For the “pre-exposure” period, larval 4 (L4) stage worms are subjected to no treatment or treatment with 200 mM of ethanol, or 400mM of ethanol for 24 hours (until day 1 of adulthood, D1). After the “pre-exposure” period, all the worms were removed from the ethanol infused environment to simulate a post-exposure withdrawal setting for 1 hour.

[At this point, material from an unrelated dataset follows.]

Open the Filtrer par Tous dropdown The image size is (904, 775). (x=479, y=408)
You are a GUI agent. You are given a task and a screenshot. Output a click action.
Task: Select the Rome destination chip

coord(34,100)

After withdrawal, worms of each pre-exposure group were divided into standard “no EtOH” kinetic chemotaxis assay plates or 60 mM ethanol infused “EtOH” kinetic chemotaxis assay plates, all of them marked with a start and finish line. Performance of (A) wild-type (wild-type, N2 strain) animals, (B) dopamine (dop-3(ok295)) and (C) serotonin (tph-1(n4622)) mutant strains are depicted. P-values were calculated by 1-way ANOVA for all conditions (indicated below the legend) and by T-test for pairwise comparisons corrected using the Benjamini–Hochberg false discovery rate (FDR) post hoc test (at least N = 3 independent experiments): *p < 0.05, **p < 0.01, ***p < 0.001, ****p < 0.0001. The results of 2-way ANOVA are shown in S2 Table.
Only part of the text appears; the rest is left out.